Lost paradise-anthropogenic pressure alters microbial functional diversity in an endangered endemic toad-habitat system.
Philippe J R Kok, Magdalena Urbaniak
Abstract
Open AccessTourism-driven human activity is increasingly disrupting fragile and once-pristine ecosystems worldwide, as evidenced by coral reef degradation in the Great Barrier Reef, vegetation loss in the Himalayas, and, as demonstrated in this study, microbial shifts in isolated highland habitats such as tepui summits.

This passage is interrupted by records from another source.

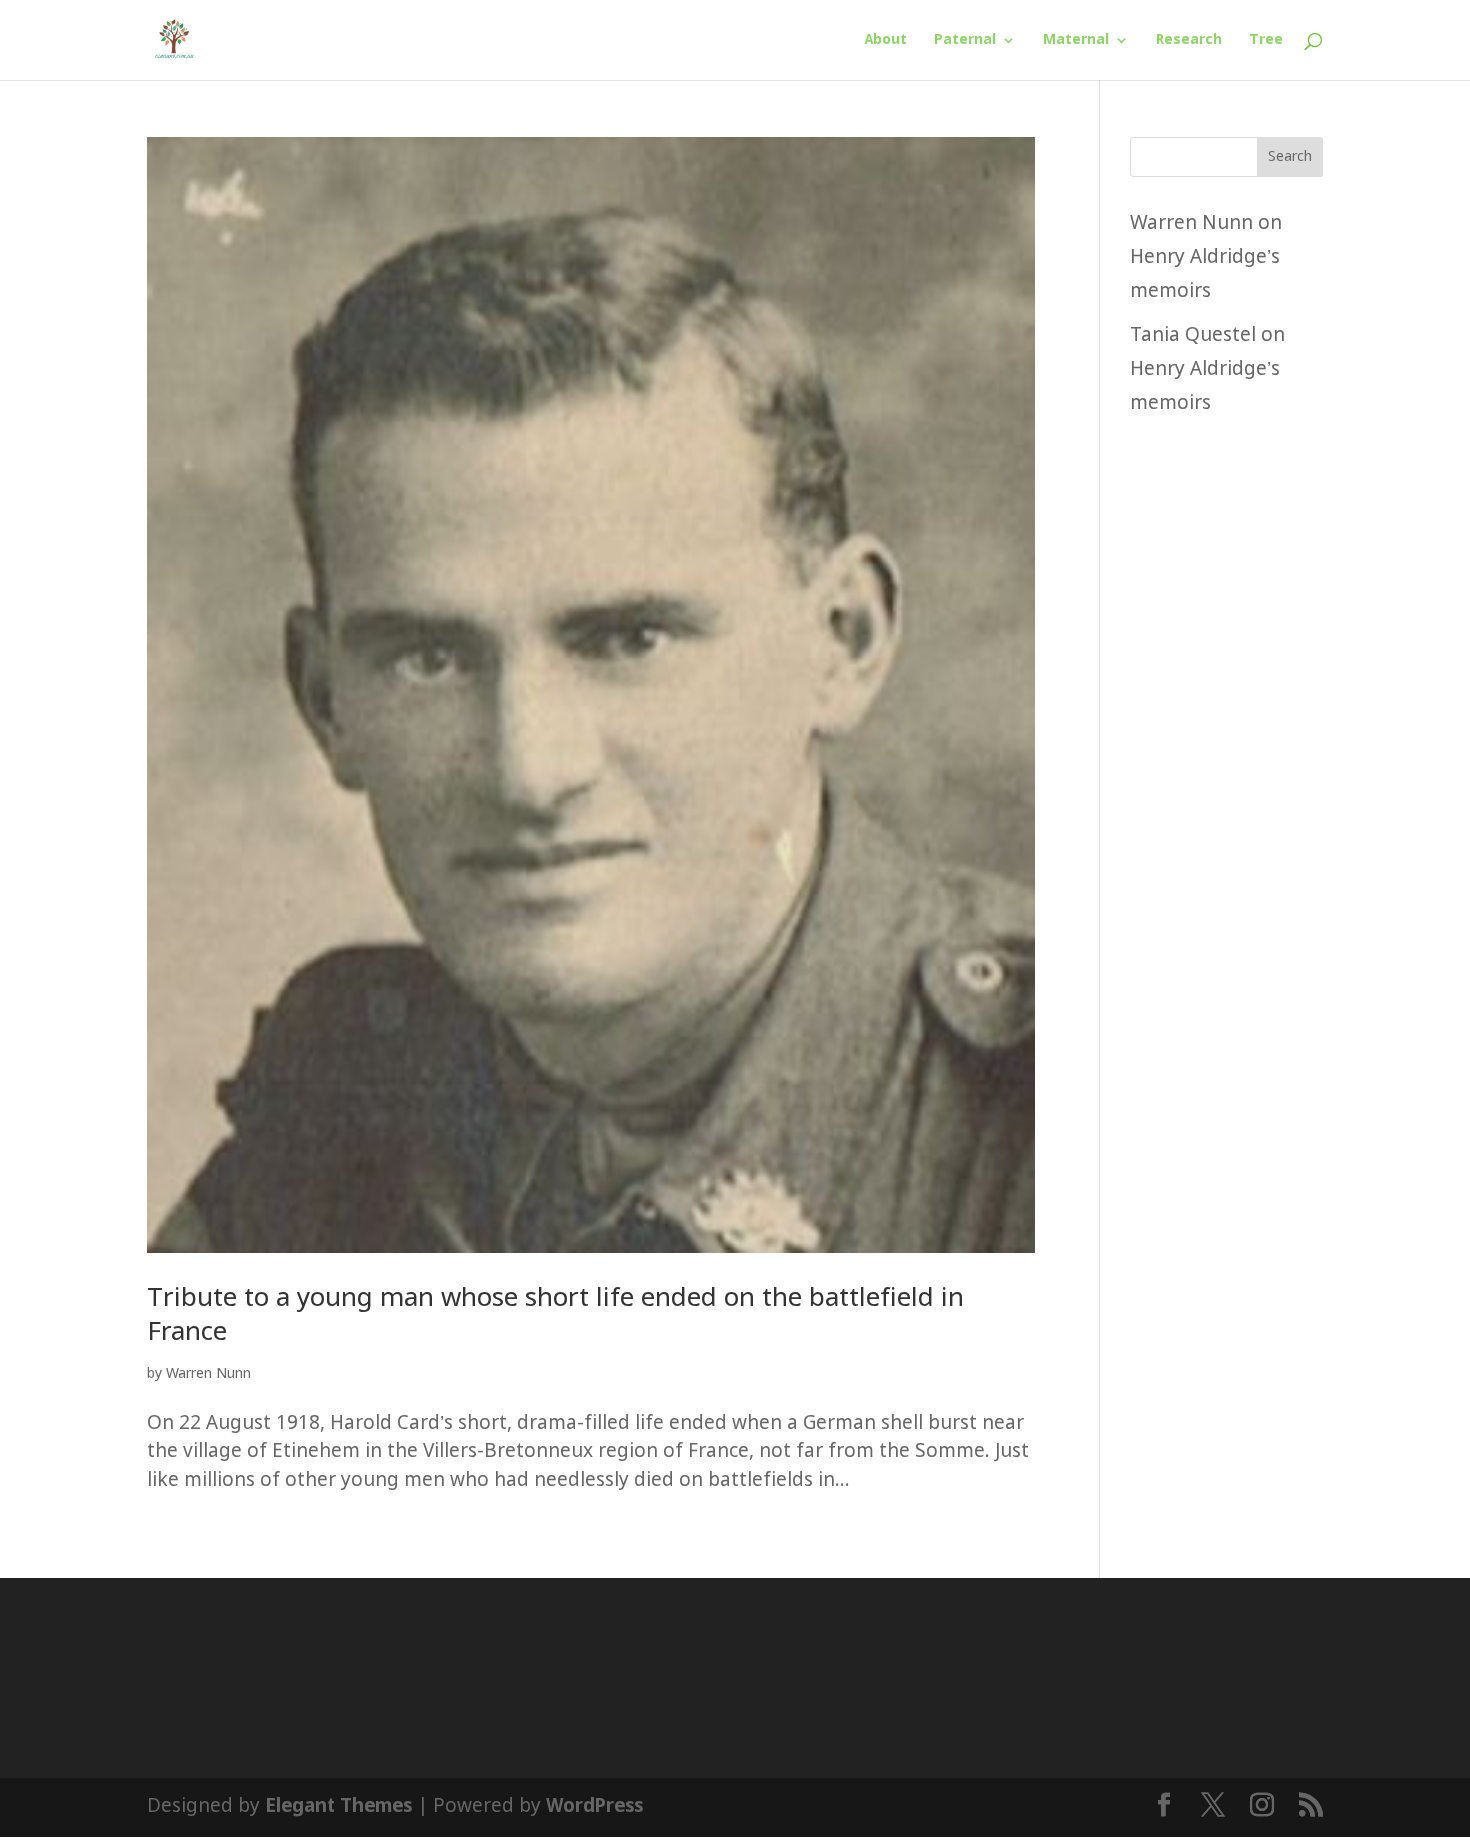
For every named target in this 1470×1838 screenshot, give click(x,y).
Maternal (1076, 41)
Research (1189, 41)
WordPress (594, 1806)
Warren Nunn (208, 1374)
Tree (1266, 41)
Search (1290, 157)
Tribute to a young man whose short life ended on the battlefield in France (555, 1316)
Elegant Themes (338, 1806)
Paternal (965, 41)
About (886, 41)
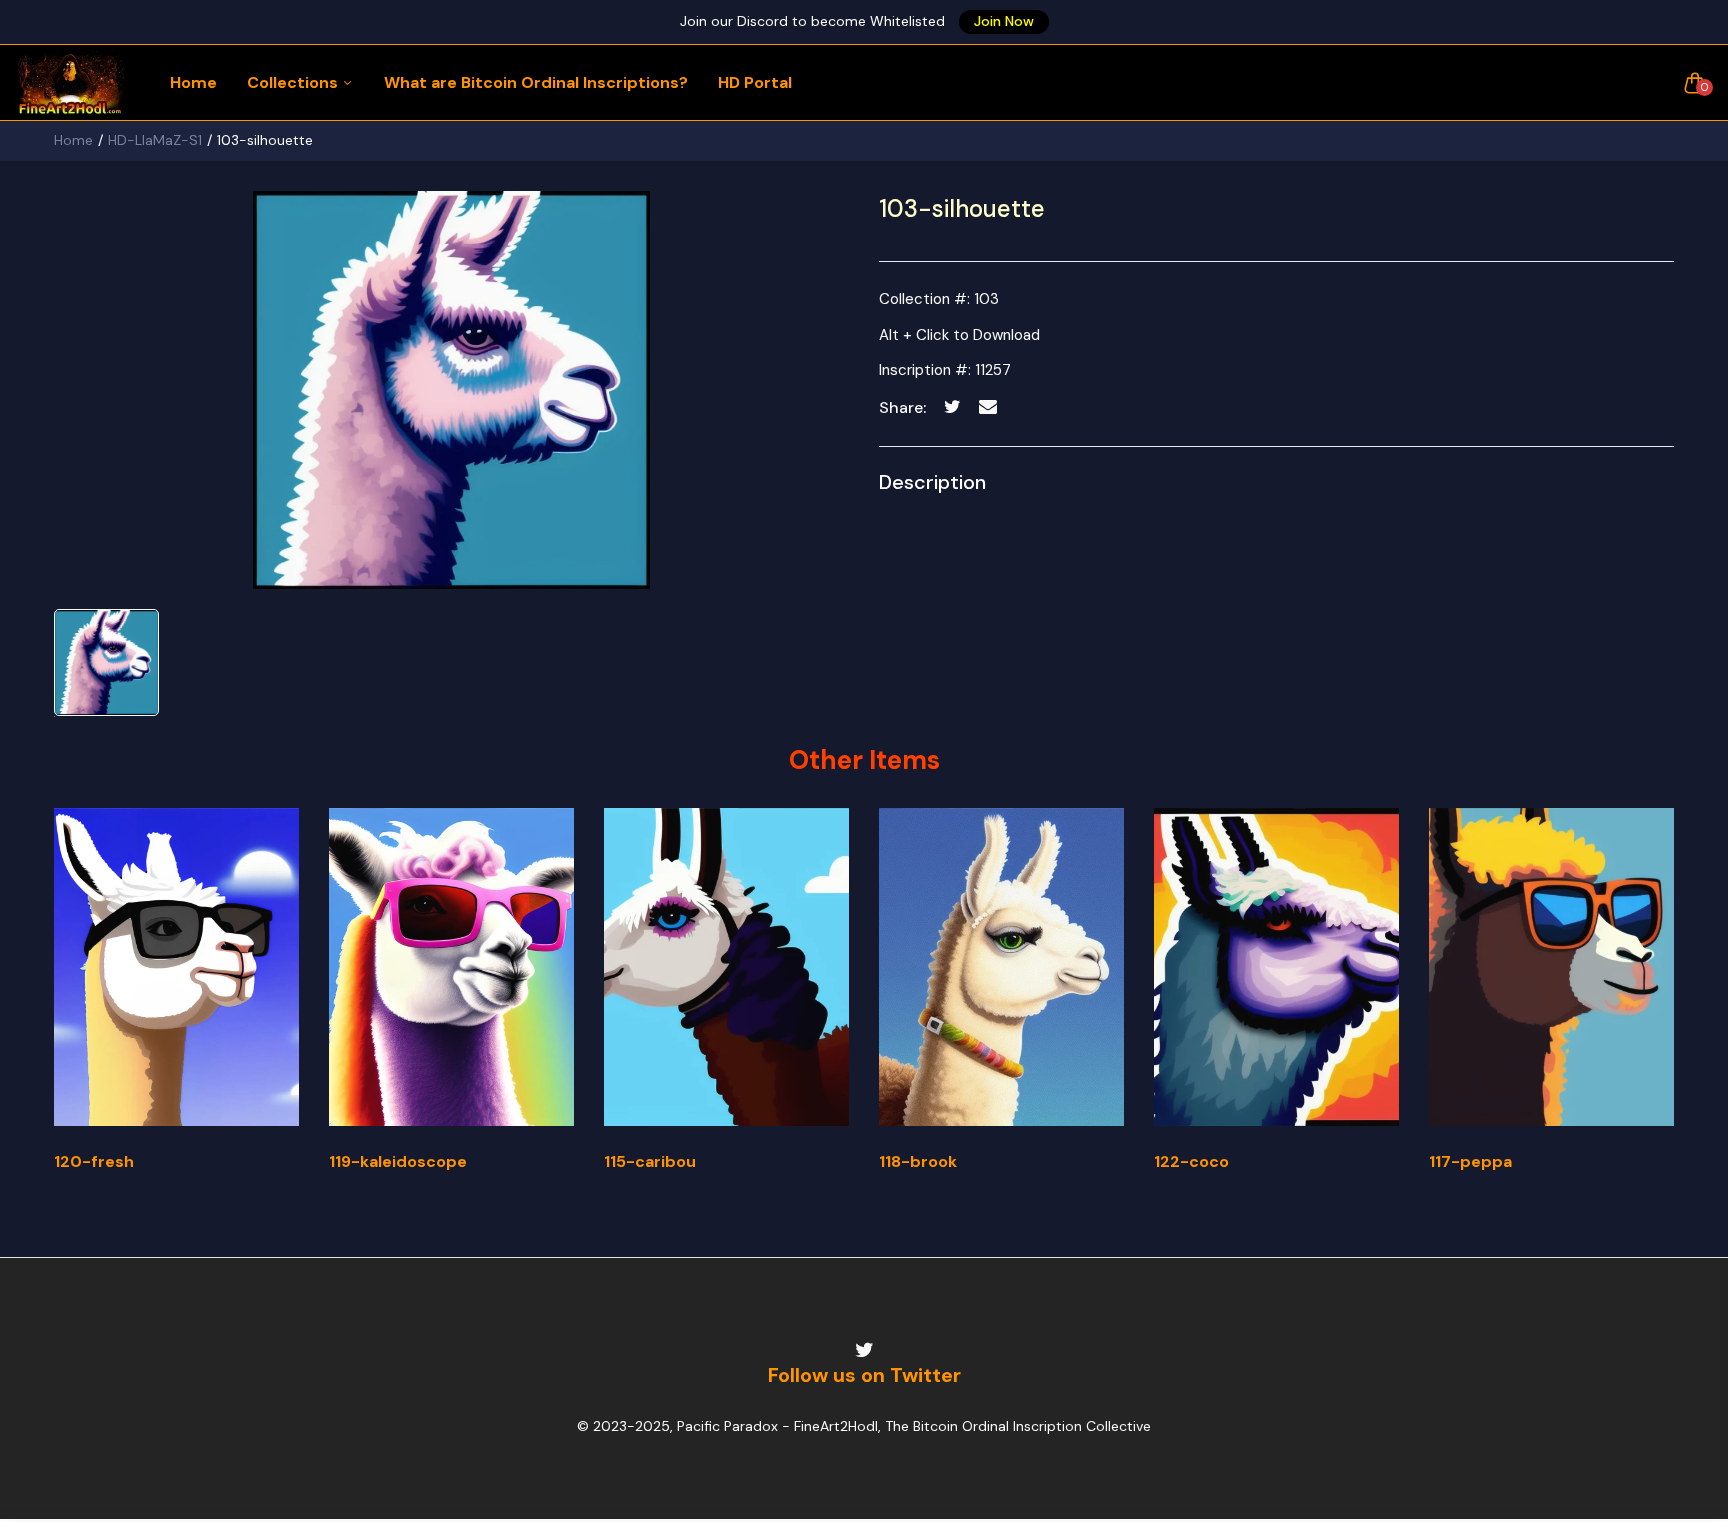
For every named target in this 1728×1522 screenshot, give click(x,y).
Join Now (1004, 21)
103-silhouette (962, 208)
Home (193, 82)
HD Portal (755, 82)
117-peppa (1470, 1161)
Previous (51, 1007)
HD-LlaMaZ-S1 (155, 140)
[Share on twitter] (952, 406)
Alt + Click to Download (959, 335)
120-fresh (94, 1161)
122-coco (1191, 1161)
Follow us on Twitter (864, 1375)
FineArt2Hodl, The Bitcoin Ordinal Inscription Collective (972, 1426)
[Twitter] (864, 1350)
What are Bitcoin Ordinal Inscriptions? (536, 82)
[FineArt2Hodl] (70, 82)
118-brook (918, 1161)
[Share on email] (987, 406)
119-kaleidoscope (398, 1161)
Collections (294, 82)
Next (1676, 1007)
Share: (902, 407)
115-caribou (650, 1161)
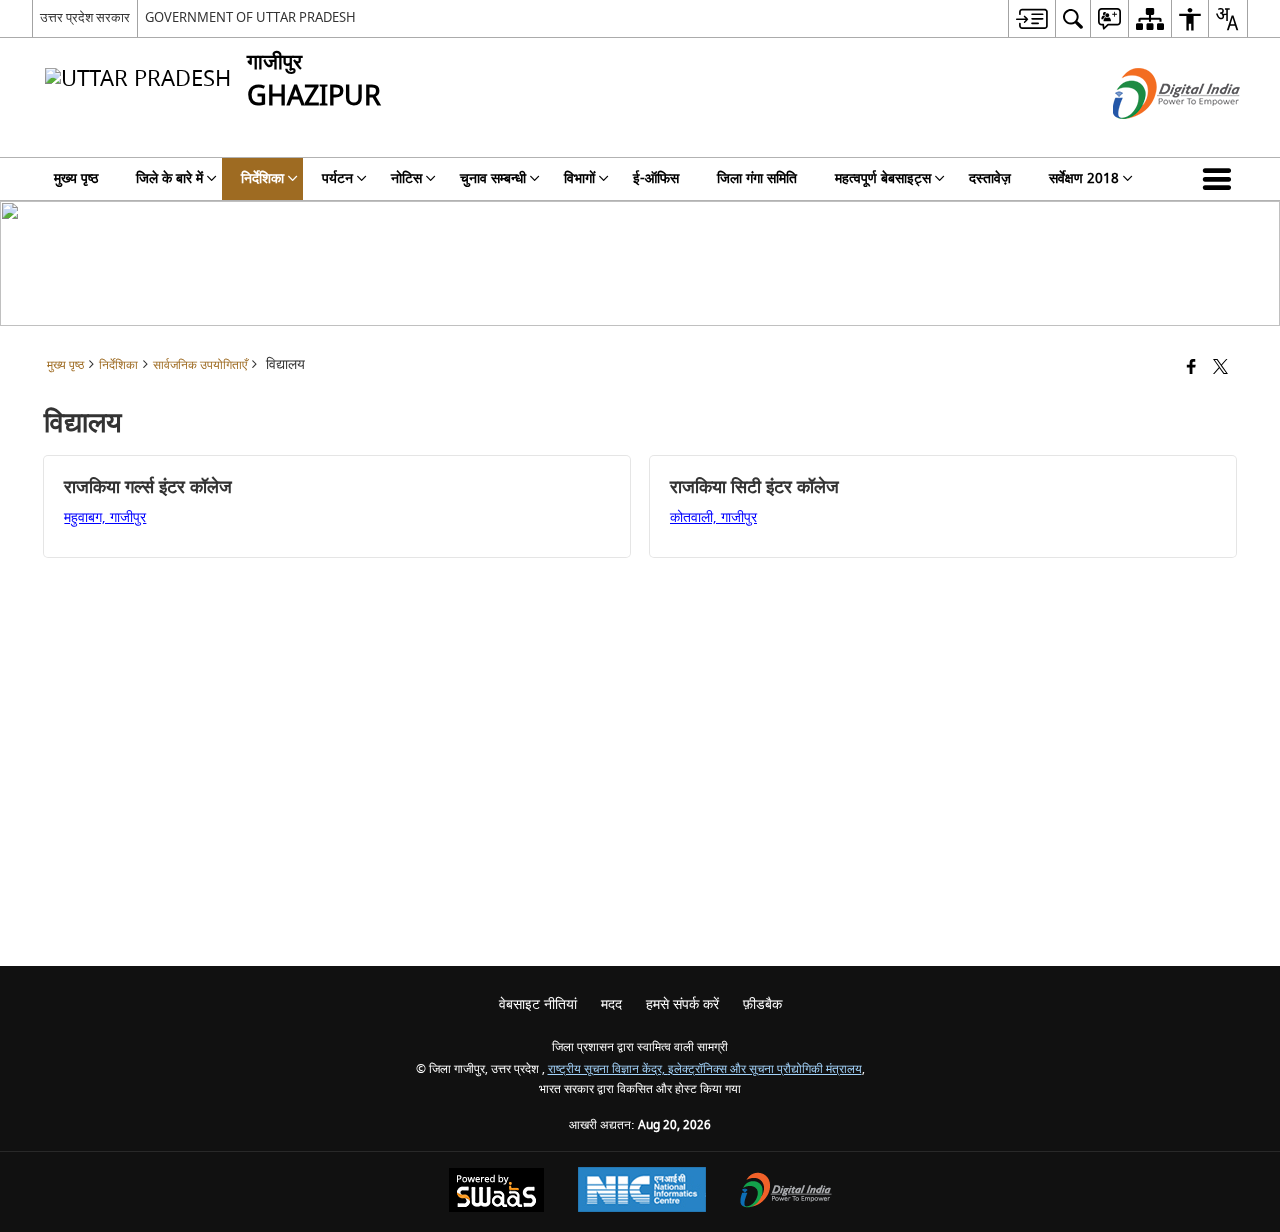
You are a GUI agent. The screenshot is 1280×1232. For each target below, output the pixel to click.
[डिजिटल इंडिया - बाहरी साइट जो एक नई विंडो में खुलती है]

Integrating field-based ecological, microbiological, and conservation perspectives, this study provides novel insights into how anthropogenic disturbance-particularly tourism-affects microbial functional diversity across interconnected environmental (soil) and host-associated (amphibian skin and faeces) compartments in a globally unique and poorly studied highland ecosystem, the summit of Roraima-tepui in Venezuela. Our results provide clear evidence that anthropogenic disturbance on the summit of Roraima-tepui reduces microbial functional diversity-by 59% in soil and by 21% and 14% in the skin and faecal microbiomes of the (near)endemic toad Oreophrynella quelchii, respectively-compared to pristine sites. Our findings raise significant concern, as alterations in microbial composition and functions could disrupt host immunity and disease resistance in this unique, insular, and ecologically fragile ecosystem, particularly given the recent detection of anthropogenic pathogen incursion in amphibian communities. Our results stress the need to better understand the link between the observed shift in the skin microbiome's functional profiles in O. quelchii at summit sites most impacted by tourism and the recent emergence of the fungal pathogen Batrachochytrium dendrobatidis in the same environmental context. Our findings underscore the urgent need to mitigate human-induced pressures threatening the ecological integrity of the summit of Roraima-tepui, one of the world's most fragile and irreplaceable montane habitats.